The study compared 324 women with a history of hip fracture who were enrolled in the Women’s Health Initiative with an equal number of subjects without hip fracture matched for age, hormone use and race. Stored blood samples were analyzed for red blood cell omega-3 and omega-6 fatty acids.
Women whose total omega-3 fatty acid levels were among the top one-third of participants had a 45% lower risk of hip fracture in comparison with those whose levels were among the lowest third. For those whose levels of the omega-3 fatty acids alpha-linolenic acid (ALA) and eicosapentaenoic acid (EPA) were among the top third, the risk was 56% and 54% lower, and women whose omega-6 to omega-3 ratio was among the top third had almost double the risk.
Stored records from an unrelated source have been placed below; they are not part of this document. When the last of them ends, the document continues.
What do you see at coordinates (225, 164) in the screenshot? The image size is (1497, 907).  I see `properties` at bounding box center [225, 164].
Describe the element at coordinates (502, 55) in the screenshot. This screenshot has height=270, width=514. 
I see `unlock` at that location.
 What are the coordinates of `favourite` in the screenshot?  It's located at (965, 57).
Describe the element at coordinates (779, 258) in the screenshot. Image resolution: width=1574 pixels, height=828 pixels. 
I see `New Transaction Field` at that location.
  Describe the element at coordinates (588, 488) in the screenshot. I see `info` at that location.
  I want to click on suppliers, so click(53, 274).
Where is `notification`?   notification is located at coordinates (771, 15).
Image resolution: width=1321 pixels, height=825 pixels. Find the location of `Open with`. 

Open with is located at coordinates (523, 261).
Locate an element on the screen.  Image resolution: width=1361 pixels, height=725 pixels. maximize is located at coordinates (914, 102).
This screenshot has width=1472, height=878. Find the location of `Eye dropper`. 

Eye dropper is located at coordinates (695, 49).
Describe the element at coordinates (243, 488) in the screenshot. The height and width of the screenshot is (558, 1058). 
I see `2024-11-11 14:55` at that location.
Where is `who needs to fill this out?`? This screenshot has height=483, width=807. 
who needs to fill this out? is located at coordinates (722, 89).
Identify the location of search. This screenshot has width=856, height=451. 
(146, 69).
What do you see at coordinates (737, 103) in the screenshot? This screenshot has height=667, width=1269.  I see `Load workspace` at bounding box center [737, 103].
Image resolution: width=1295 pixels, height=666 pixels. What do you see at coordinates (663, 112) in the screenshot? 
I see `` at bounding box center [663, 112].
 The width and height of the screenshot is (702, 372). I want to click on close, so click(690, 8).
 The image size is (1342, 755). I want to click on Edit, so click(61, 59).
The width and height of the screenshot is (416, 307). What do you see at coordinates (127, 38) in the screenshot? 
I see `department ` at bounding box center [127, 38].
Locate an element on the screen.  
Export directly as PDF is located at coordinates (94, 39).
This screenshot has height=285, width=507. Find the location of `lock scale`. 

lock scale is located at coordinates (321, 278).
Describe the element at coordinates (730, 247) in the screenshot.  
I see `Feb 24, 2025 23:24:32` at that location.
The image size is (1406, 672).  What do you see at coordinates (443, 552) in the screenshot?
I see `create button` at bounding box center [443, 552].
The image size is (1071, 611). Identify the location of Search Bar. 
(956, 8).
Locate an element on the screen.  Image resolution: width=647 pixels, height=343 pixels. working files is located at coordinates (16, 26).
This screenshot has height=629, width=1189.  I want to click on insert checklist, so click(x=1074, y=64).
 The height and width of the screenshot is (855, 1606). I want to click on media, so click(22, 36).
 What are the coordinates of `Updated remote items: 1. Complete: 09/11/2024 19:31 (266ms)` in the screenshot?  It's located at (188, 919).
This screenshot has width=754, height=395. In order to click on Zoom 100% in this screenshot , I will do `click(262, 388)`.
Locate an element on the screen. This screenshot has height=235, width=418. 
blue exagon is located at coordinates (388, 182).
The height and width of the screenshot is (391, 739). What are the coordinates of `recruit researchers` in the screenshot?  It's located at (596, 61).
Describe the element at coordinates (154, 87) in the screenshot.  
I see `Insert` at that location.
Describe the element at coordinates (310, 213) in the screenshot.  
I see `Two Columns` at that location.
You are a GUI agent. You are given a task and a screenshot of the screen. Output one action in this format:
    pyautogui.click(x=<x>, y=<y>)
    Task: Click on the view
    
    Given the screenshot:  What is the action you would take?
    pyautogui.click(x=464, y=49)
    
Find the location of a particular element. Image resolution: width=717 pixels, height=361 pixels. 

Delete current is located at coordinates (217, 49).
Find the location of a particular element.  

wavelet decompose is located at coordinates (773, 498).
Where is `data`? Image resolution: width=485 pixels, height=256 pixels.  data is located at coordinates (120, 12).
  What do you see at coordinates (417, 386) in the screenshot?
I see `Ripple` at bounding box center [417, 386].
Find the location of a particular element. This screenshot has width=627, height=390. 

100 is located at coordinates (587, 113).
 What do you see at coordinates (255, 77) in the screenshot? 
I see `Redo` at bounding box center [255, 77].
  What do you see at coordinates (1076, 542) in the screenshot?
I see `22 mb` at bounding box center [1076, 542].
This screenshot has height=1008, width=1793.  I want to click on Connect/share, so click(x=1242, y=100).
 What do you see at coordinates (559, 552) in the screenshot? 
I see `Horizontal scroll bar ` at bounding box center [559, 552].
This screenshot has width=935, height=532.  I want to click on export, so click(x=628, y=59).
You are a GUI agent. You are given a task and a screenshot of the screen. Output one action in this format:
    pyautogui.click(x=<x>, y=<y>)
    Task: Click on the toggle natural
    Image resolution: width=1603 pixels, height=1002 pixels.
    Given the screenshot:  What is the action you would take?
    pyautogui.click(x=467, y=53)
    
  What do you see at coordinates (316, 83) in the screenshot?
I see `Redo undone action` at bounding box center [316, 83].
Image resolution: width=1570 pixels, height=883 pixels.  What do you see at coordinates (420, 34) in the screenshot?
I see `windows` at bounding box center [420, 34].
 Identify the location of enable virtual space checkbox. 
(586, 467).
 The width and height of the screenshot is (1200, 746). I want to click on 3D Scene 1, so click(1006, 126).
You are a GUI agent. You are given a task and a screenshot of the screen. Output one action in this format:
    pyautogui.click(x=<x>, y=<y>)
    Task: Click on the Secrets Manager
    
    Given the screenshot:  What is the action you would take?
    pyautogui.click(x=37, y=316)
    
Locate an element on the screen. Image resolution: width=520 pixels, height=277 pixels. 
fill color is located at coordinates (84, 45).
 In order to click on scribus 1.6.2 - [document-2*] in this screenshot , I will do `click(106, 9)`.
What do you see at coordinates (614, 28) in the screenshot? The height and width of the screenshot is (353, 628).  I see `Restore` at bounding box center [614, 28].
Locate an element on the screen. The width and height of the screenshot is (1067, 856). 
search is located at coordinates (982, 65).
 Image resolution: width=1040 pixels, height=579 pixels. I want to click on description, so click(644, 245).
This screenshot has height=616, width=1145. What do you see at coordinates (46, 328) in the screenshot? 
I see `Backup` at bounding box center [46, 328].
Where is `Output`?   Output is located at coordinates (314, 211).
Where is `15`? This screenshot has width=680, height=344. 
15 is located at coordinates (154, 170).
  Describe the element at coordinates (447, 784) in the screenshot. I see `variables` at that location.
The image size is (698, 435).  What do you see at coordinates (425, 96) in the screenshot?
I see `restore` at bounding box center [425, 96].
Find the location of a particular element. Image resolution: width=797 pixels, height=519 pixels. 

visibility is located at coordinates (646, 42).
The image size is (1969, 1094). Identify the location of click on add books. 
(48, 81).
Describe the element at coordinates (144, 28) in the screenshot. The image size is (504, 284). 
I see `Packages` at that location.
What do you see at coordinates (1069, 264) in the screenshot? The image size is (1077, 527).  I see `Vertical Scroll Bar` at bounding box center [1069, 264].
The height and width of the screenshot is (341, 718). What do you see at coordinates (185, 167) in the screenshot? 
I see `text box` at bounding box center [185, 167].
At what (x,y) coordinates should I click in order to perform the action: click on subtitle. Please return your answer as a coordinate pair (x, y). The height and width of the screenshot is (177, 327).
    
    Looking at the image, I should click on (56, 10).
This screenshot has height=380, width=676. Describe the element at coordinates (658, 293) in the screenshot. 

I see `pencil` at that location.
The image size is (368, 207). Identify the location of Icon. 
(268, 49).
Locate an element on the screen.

“One thing that was critically important was that we didn’t use self-report of food intake, because there can be errors with that,” Dr Jackson noted. “We looked directly at the exposure of the bone cell to the fatty acids, which is at the red blood cell level. Red blood cell levels also give an indication of long-term exposure to these fatty acids, which we took into account in looking for a preventive effect.